Wenn Jesus zu langsam ist

Die Wand ist komplett verspiegelt. Ich sehe jeden Schweißtropfen, der mir von der Stirn läuft. Ich keuche und halte mich an den Armen vom Crosstrainer fest.
Ich mag keine Spiegel. Nicht im Gym. Doch dieses Mal retten sie eine ältere Lady vor einem Fuß- oder Armbruch. Oder Schlimmerem.

17. Februar 2026

Die Wand ist komplett verspiegelt. Ich sehe jeden Schweißtropfen, der mir von der Stirn läuft. Ich keuche und halte mich an den Armen vom Crosstrainer fest.
Ich mag keine Spiegel. Nicht im Gym. Doch dieses Mal retten sie eine ältere Lady vor einem Fuß- oder Armbruch. Oder Schlimmerem.

Ich beobachte sie schon eine Weile. Dank Spiegel.
Sie geht auf dem Laufband und spielt mit dem Display. Das Laufband wird schneller. Sie auch. Die Lady tippt schon wieder auf die Tasten. Das Band wird noch schneller. Wie ihre Finger, die übers Display rauschen. Inzwischen dürfte das Band die Zehn-Kilometer-Marke erreicht haben. Ihr bleibt gar nichts anderes übrig, als auf ihren dünnen Füßen dem Band mitzuhalten. Im Spiegel sehe ich die Panik in ihren Augen, und schon schreit sie atemlos durch den Raum: „Hilfe! Hilfe, ich kann nicht mehr!“

Eins ist klar: Bis ich bei ihr bin, ist es zu spät. Also brülle ich:
„Roter Knopf! Drück den roten Knopf!“

Mit letzter Kraft donnert die Lady auf die Mitte des Displays, auf dem ein fetter roter Knopf genau in der Mitte sitzt.
Das Laufband kommt zum Stehen.
Die ältere Lady wankt vom Band und setzt sich auf die Hantelbank.
„Danke“, flüstert sie immer wieder. „Danke, vielen Dank.“

Auf dem Weg Richtung Himmel liegen viele Verletzte neben dem „Laufband“:
Da läuft alles gut im Leben. Zu gut.

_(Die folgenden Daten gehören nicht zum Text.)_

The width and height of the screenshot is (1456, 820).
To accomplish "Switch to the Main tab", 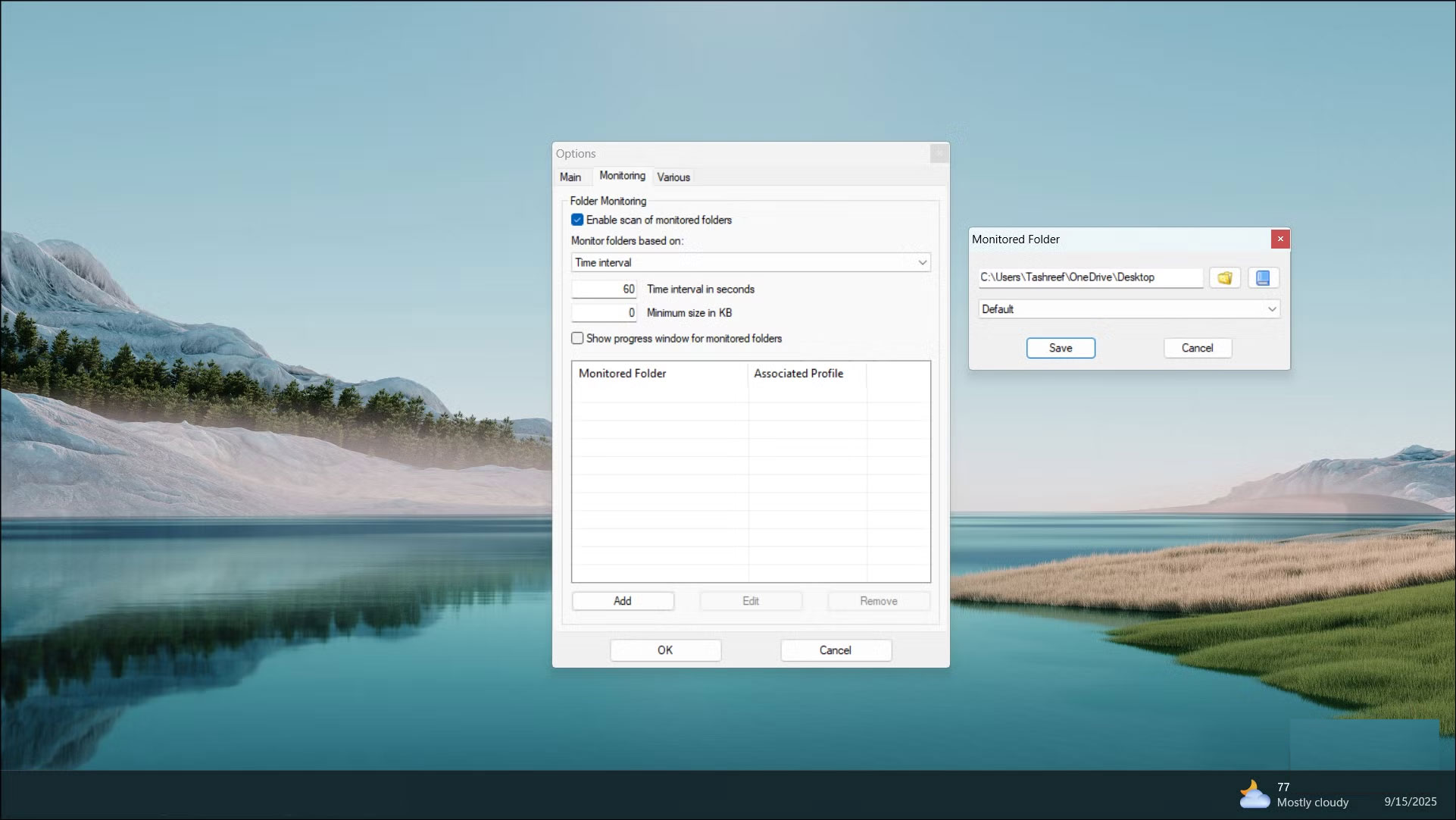I will tap(571, 177).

Und schon fängt es an, einen in den Fingern zu jucken. Ein bisschen mehr geistliche Erfahrung wäre an der Zeit, dazu ein paar coole Wunder, ein bisschen mehr Öffentlichkeit oder gar eine Führungsrolle!

Und so kommt auf dem Weg hinter Jesus dieser fatale Moment der Selbstsicherheit: Aus einem Hinterhergehen wird ein genervtes Kopfschütteln. Hätte man eine Hupe, würde man sie benutzen — wie hinter einem schleichenden Auto. Man fängt an nachzuhelfen, gibt dem guten Hirten innerlich die Lichthupe, setzt den Blinker und überholt schließlich. Mehr Tempo, mehr Wirkung bitteschön. Schließlich will man ja auch etwas leisten, damit andere sehen, wie gut man unterwegs ist.

Und weil das am Anfang funktioniert, beschleunigt man noch mehr. Und noch einmal.
Bis die Panik das Gesicht einfriert.

Von außen sieht das extrem engagiert aus. Und wenn dann noch die Cheerleader ihre bunten Puschel wedeln und dir zujubeln, drückst du noch einmal aufs Display.
Wird die Lage unübersichtlich, reagieren wir alle gleich: mehr Planen, mehr Drücken, mehr Hektik.
Aber … das hilft alles nicht. Dein Chefsessel wird zum Schleudersitz — und alles endet im Crash.
Wohl dem, der dann noch den Mut hat, nach Jesus zu rufen.

Der sagt in der Gute-Hirte-Geschichte:
„Meine Schafe hören meine Stimme, und ich kenne sie, und sie folgen mir.“ (Johannes 10,27)

Nicht: Sie rennen vor mir.
Nicht: Sie beschleunigen meinen Weg.
Nicht: Sie geben das Tempo vor.
Sie bleiben nah genug, um noch zu hören.

Es gibt viele Möglichkeiten, sich auf dem Weg hinter Jesus zu verheddern. Manchmal geht es harmlos aus, oft bringt es Verletzungen mit sich.
Aber: Jesus läuft nicht ohne dich weiter. Klar, es ist peinlich und kostet Überwindung. Andere sind Zeugen deiner Überheblichkeit und sehen, wie es dich verspult. Doch was andere sagen oder denken, spielt keine Rolle. Und denk nicht an die Cheerleader — die schmachten längst einen anderen an. Es geht um dich; um deine Wiederherstellung; um deinen Weg in den Himmel.

Deshalb: Lass dich vom guten Hirten wieder aufs Laufband stellen.